Палаты были без дверей, все на обозрении. Вонь. Нищета. И серые тени бродят и вскрикивают.
Нонне казалось, что пахнет серой, как в аду.
И вдруг сквозь это адское пространство Нонна увидела лицо своей мамы, худое, как у овечки.
Тетя Тося лежала тихонькая, смиренная, испуганная, как ребенок. И не моргала.
Это лицо вошло иглой в сердце Нонны. Она поняла, что не оставит здесь свою мать ни при каких обстоятельствах. Она заберет ее сию же секунду. А если не отдадут – выкрадет.
Состоялся разговор с лечащим врачом. Выяснилось, что забрать больного из психушки очень трудно. Практически невозможно. Надо подключать дополнительные силы.
Врач был похож на красивого орла. И имя клокочущее: Глеб.
Он объяснял Нонне, что грань между нормой и болезнью очень зыбкая. Нижняя грань нормы почти смыкается с началом «не нормы».
Тетю Тосю можно было признать и здоровой, и психопаткой.
Нонна слушала и понимала: от Глеба зависит – в какую сторону он развернет диагноз.
В заключение Глеб сказал, что хорошо бы иметь ходатайство, бумагу на бланке, подписанную авторитетными лицами.
Глеб страховал себя на всякий случай.
Нонна достала такую бумагу у себя в театре. В ней было сказано, что Нонна – штатная артистка театра и подает большие надежды. Про тетю Тосю ни слова, но дальнейшее подразумевалось само собой. У тех, кто подает большие надежды, родственники должны быть в полном порядке, а не валяться по психушкам.
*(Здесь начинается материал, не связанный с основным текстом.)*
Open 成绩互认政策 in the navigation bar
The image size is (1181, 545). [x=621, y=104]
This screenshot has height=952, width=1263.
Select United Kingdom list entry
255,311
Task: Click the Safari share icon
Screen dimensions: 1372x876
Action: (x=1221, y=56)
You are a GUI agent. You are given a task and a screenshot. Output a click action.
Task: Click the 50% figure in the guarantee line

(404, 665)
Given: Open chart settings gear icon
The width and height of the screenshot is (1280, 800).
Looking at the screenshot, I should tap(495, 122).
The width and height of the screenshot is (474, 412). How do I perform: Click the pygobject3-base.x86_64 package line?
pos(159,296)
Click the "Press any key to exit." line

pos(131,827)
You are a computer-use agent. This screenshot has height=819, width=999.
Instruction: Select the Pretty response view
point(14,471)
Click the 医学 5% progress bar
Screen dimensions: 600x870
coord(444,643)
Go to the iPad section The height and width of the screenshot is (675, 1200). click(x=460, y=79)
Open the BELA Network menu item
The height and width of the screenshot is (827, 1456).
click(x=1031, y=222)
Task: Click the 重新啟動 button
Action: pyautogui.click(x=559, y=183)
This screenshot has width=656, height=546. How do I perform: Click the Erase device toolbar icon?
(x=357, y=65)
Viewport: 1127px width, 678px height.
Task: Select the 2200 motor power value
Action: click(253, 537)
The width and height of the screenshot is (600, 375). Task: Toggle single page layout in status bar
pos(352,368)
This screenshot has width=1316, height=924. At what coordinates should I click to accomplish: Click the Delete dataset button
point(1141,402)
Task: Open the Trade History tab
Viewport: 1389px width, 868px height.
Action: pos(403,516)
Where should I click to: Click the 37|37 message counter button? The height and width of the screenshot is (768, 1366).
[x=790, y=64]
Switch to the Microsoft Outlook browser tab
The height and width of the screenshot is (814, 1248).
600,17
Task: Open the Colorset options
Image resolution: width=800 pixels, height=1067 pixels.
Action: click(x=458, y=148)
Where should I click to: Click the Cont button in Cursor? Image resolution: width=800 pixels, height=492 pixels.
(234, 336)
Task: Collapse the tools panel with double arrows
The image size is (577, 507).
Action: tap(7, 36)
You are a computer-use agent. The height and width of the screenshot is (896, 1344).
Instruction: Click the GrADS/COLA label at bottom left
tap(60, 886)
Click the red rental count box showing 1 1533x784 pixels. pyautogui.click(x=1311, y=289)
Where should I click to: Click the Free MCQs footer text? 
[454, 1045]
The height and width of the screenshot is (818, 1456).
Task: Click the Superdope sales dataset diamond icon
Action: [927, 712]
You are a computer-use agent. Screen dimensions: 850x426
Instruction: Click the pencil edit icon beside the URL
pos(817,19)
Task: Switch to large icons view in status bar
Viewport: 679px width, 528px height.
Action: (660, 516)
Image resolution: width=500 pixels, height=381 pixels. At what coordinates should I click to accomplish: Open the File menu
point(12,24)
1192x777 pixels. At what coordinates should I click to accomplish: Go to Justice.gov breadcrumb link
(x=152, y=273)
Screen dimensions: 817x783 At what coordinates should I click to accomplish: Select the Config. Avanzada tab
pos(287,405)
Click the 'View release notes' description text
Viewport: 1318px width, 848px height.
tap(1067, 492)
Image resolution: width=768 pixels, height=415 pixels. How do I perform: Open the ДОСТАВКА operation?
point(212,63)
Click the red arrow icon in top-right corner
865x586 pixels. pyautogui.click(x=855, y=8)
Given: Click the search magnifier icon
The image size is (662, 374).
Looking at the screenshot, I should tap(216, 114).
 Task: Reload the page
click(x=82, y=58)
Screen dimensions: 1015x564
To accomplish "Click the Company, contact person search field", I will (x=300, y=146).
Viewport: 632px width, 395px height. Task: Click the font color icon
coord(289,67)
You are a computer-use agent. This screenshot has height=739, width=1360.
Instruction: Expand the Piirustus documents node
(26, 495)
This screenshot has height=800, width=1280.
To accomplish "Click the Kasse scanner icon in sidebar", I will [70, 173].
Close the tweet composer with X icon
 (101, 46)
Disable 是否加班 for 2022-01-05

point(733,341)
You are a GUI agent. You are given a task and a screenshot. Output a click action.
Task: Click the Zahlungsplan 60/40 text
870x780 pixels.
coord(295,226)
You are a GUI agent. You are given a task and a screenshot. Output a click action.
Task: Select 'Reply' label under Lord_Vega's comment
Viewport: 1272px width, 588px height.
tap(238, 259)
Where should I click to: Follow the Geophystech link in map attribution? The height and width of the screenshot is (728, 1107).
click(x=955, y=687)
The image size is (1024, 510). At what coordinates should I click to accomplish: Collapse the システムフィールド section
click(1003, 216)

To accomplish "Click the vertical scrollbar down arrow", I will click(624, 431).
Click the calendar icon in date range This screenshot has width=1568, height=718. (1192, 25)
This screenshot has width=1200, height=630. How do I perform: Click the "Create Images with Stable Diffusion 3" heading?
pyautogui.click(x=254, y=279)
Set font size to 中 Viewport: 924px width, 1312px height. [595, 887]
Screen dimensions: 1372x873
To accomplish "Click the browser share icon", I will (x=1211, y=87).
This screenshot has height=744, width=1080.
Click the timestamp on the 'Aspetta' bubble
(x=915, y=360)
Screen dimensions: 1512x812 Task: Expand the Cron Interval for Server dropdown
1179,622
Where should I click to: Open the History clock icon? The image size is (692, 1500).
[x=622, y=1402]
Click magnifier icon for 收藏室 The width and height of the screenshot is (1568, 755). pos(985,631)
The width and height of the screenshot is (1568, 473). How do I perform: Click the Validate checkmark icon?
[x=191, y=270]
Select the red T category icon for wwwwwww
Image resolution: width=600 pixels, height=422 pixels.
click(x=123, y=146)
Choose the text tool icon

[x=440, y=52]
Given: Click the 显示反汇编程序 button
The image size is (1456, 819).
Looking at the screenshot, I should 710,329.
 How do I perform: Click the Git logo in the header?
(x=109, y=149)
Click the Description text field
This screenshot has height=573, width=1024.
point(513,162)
Нонна позвонила в больницу.
Глеб был любезен. Его голос плыл. Нонна поняла, что одним ходатайством не обойтись, придется приплачивать натурой. Цель оправдывала средство. Ради матери она была готова на все. Да и чем дорожить? Это раньше ее тело было – сокровище, клад, хранилище любви и верности. А сейчас… Какой смысл хранить верность, которая не нужна.
Глеб назначил свидание у себя дома. Нонна приехала.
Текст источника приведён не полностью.